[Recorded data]

#####

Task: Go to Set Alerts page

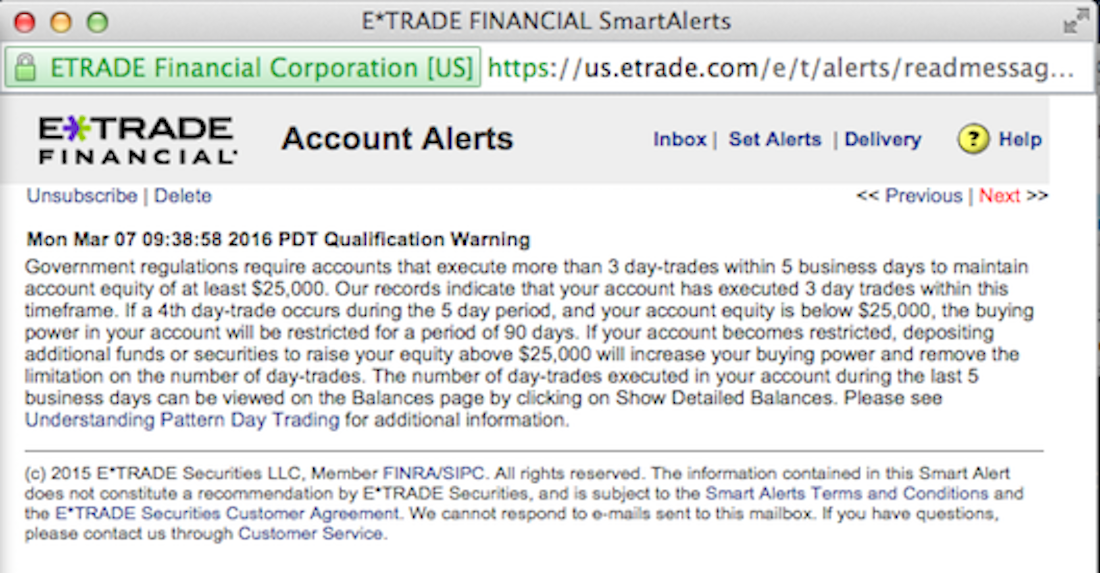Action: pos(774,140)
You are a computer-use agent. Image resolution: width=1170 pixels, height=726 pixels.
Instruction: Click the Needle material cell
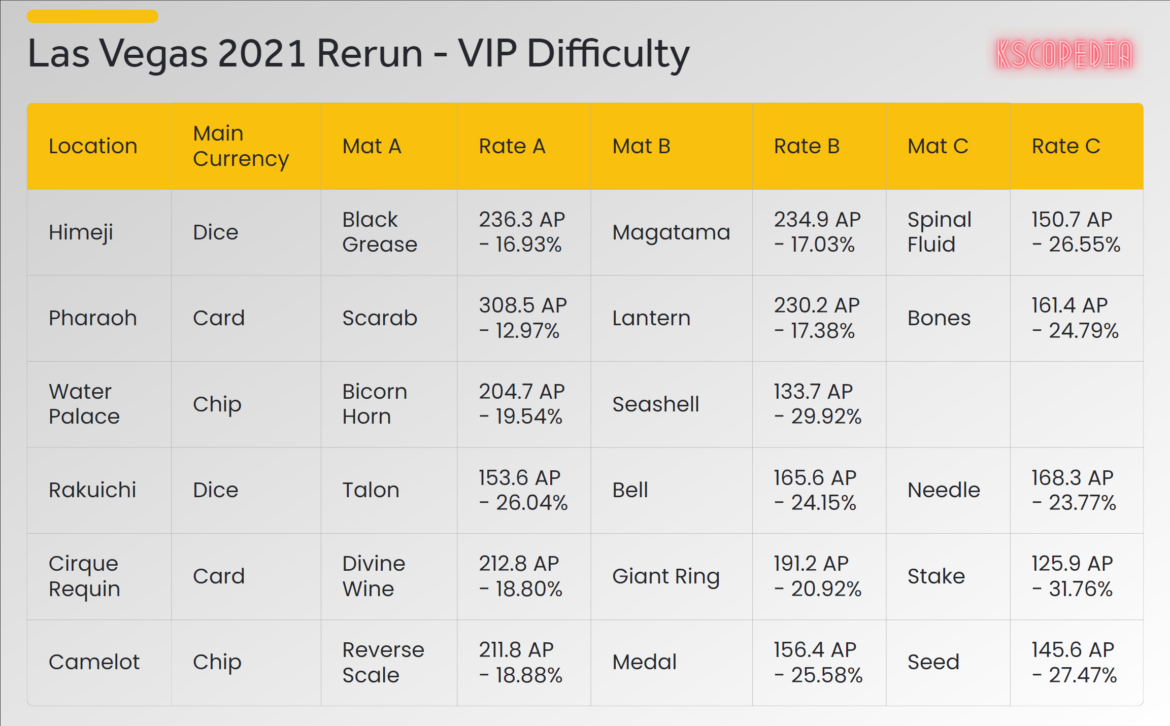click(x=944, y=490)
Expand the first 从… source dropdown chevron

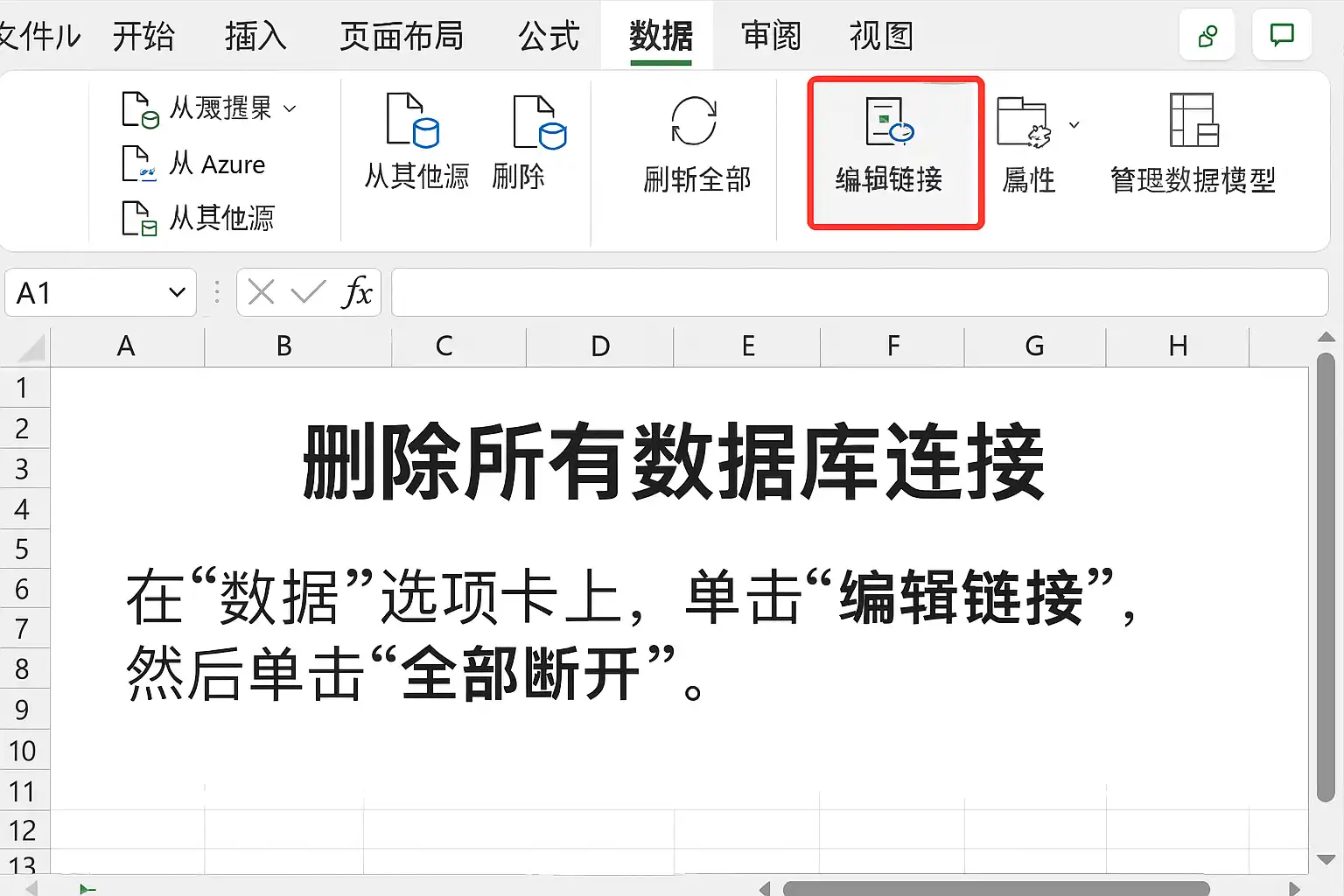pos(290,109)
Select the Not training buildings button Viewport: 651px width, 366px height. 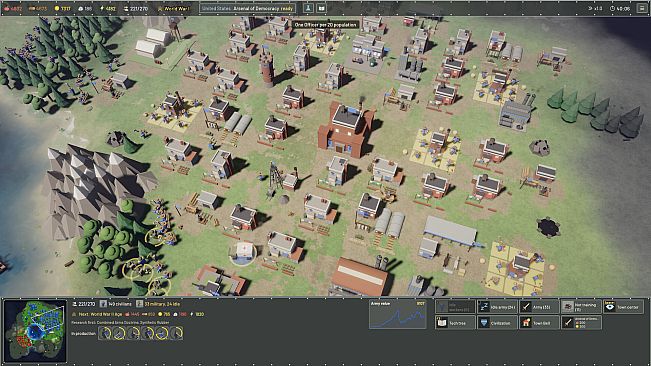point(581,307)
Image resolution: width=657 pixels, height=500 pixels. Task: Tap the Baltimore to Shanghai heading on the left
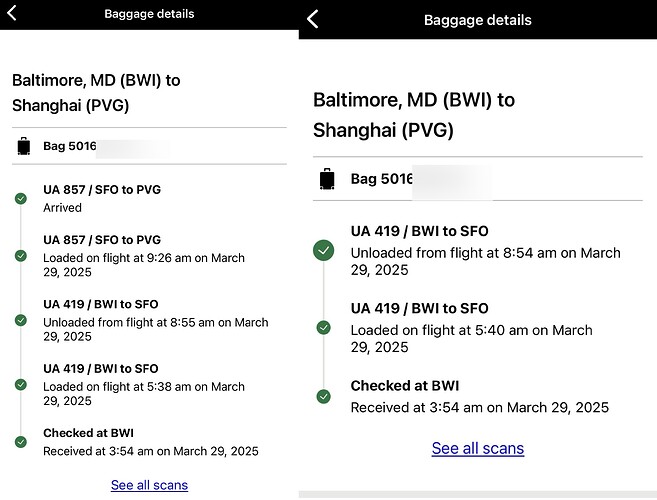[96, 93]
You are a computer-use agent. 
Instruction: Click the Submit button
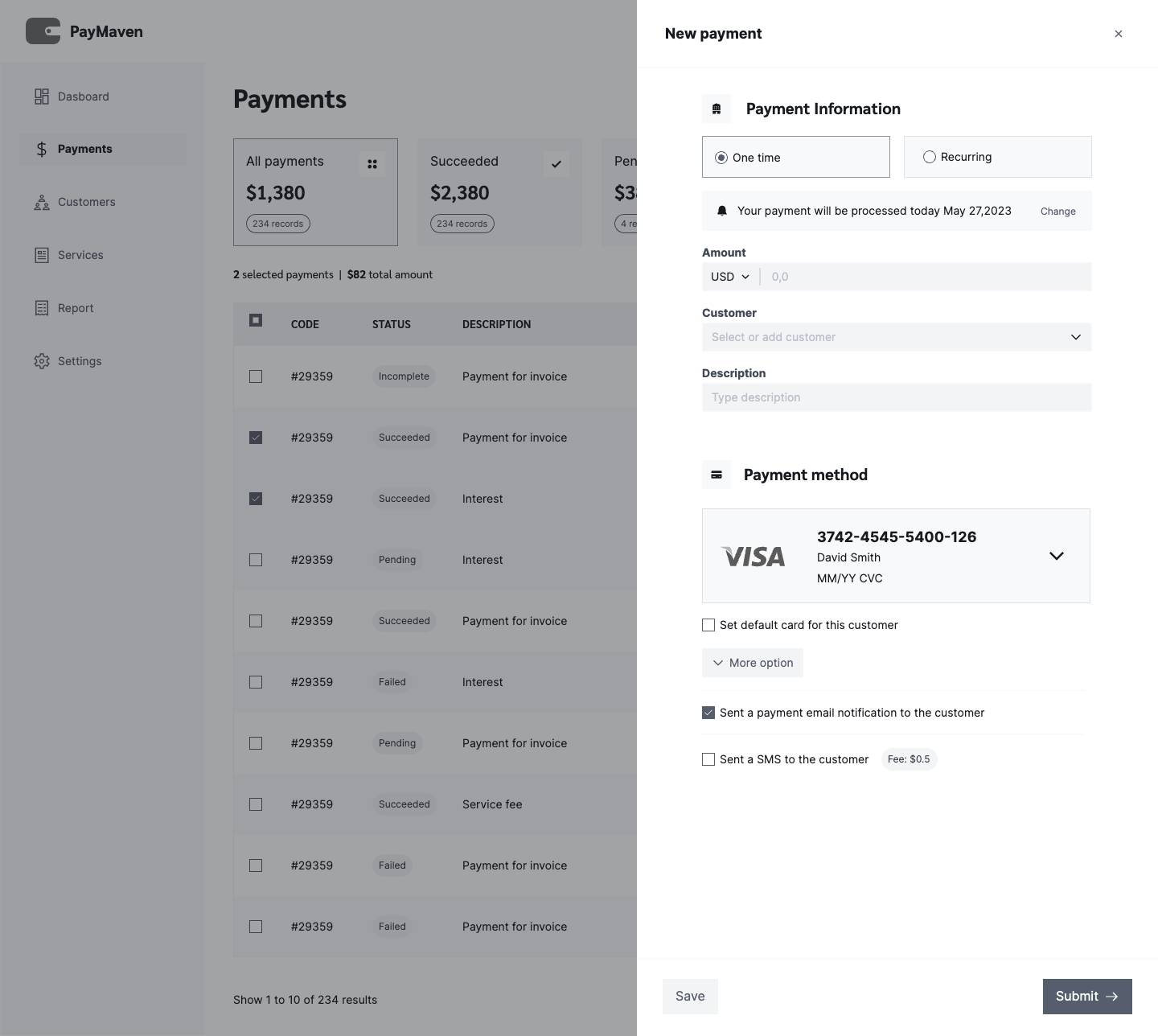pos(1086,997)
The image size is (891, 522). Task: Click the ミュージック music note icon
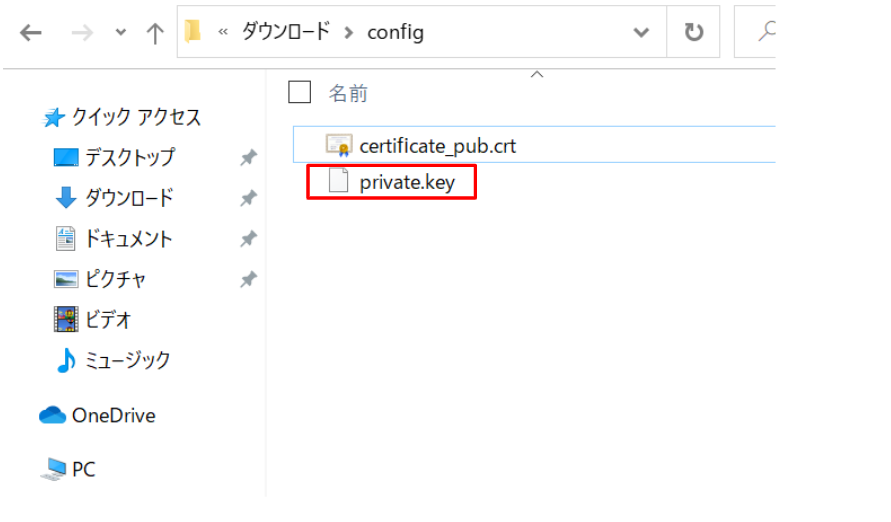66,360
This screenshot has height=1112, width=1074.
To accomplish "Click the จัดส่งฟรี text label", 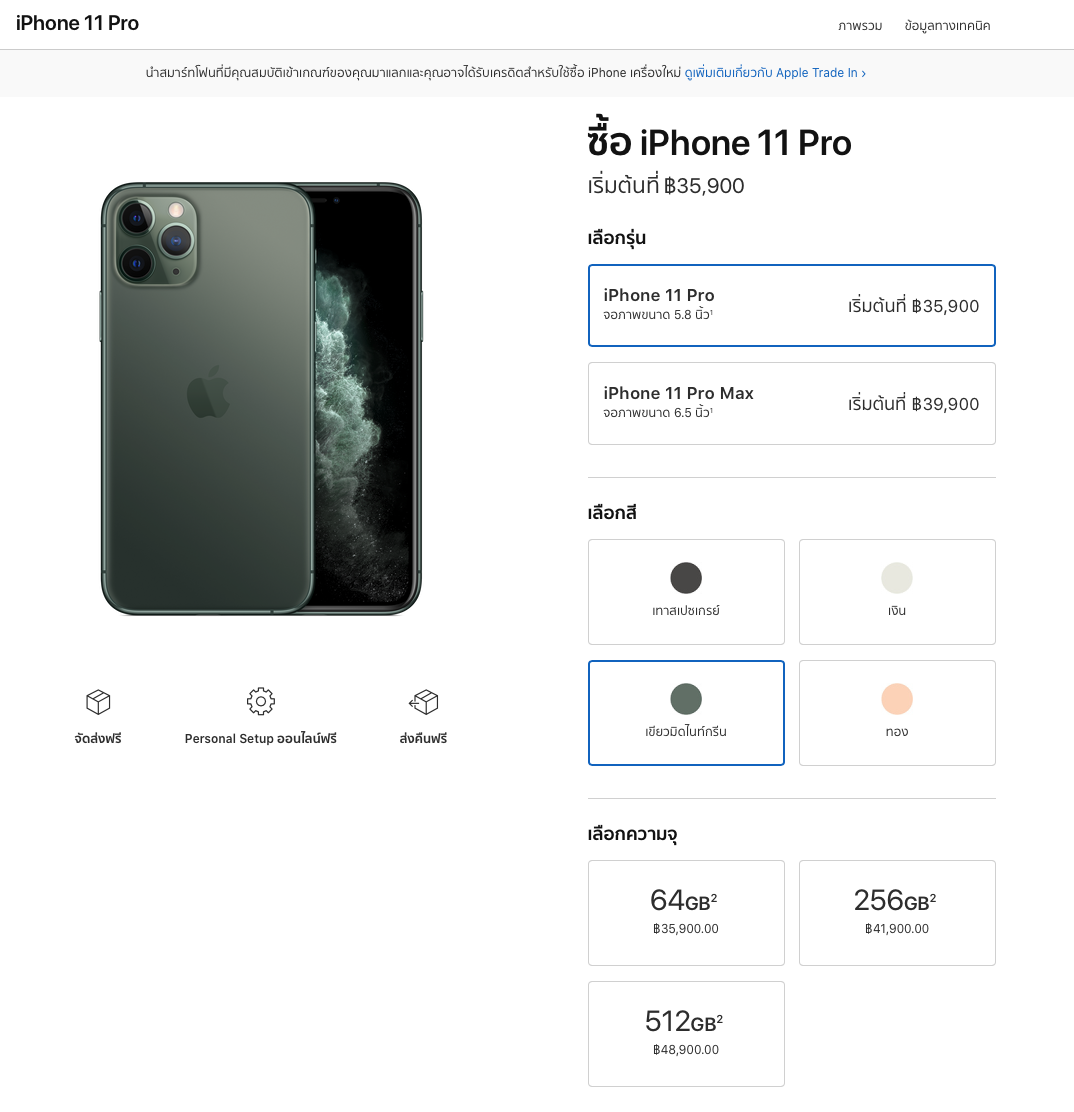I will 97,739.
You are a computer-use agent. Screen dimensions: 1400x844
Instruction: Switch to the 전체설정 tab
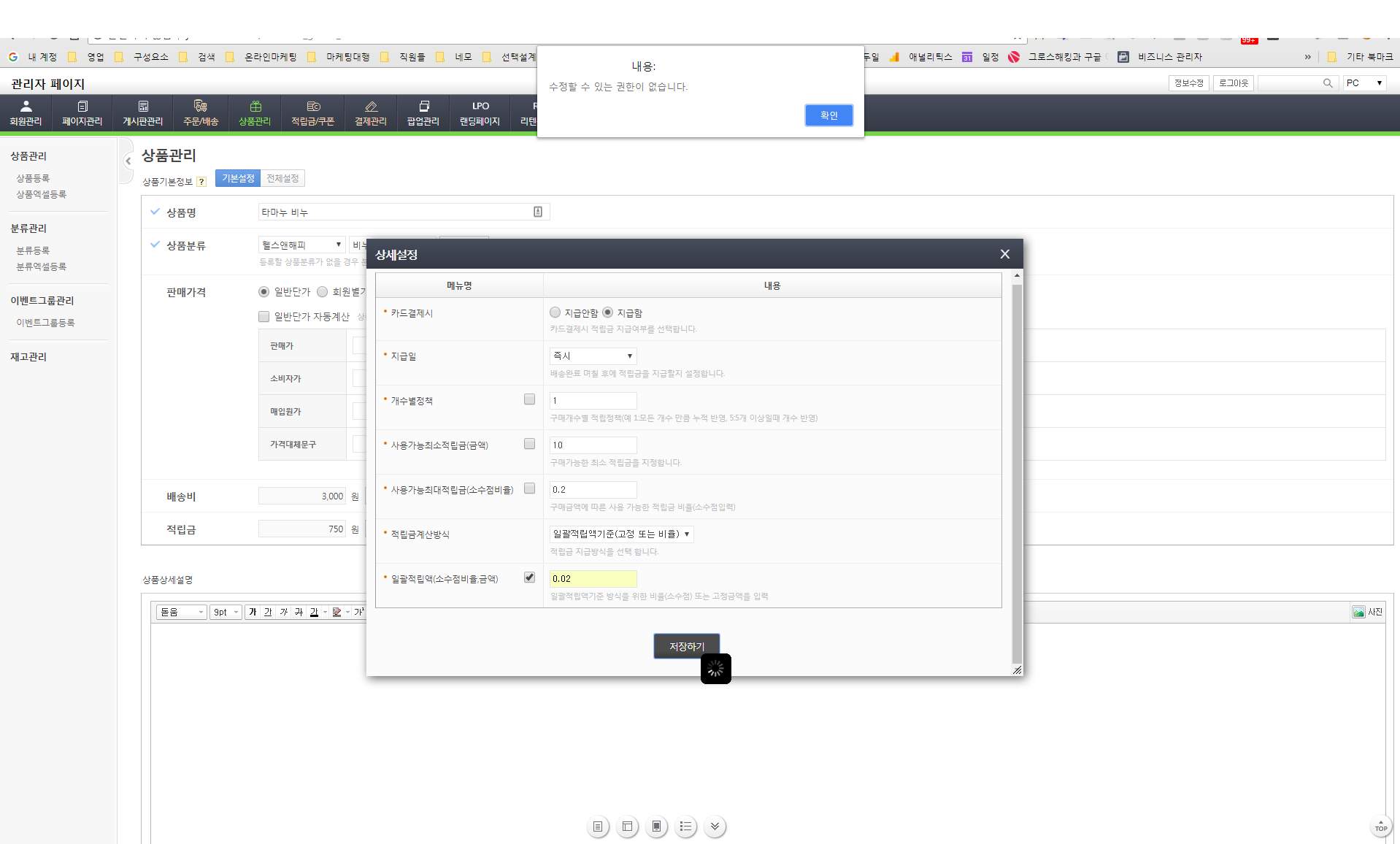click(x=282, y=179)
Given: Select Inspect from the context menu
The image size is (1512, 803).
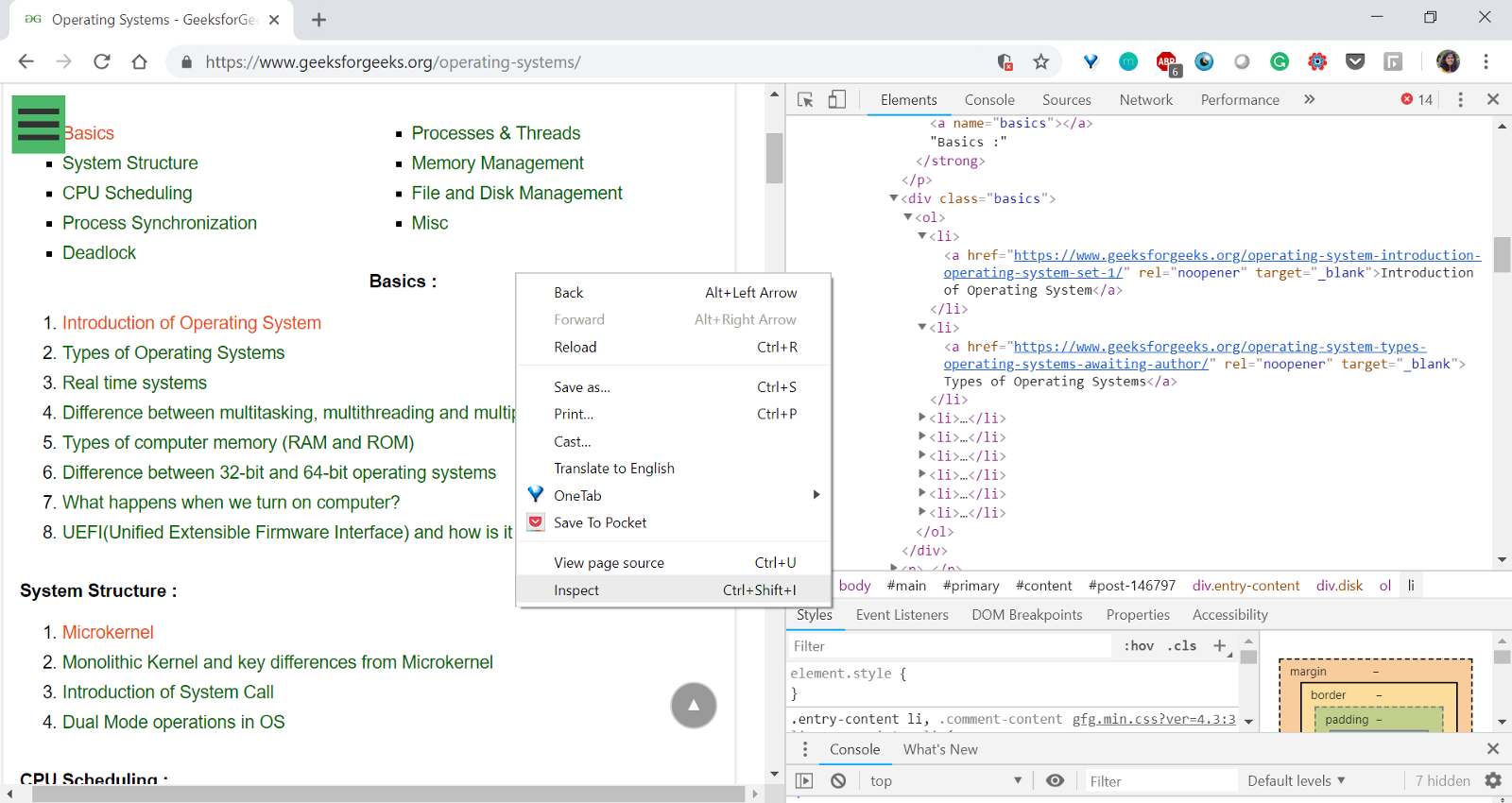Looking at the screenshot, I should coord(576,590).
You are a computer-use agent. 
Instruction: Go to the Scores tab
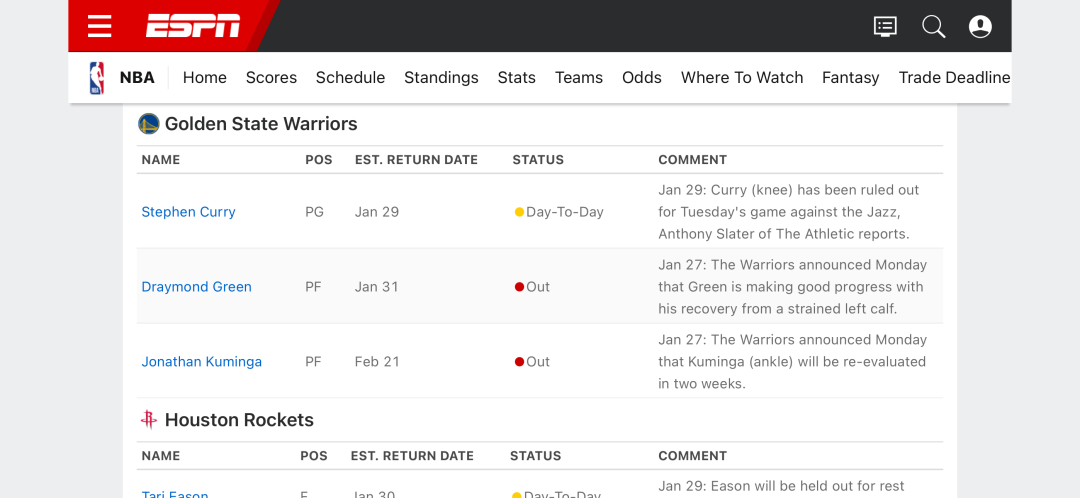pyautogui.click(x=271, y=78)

#####

Of the lines above, copy each that contains "agent".

### FINISHED EXERCISE:
You are a computer-use agent. Image resolution: width=1170 pixels, height=726 pixels.
You are a computer-use agent. 
You are a computer-use agent. Screen dimensions: 1400x844
You are a computer-use agent. 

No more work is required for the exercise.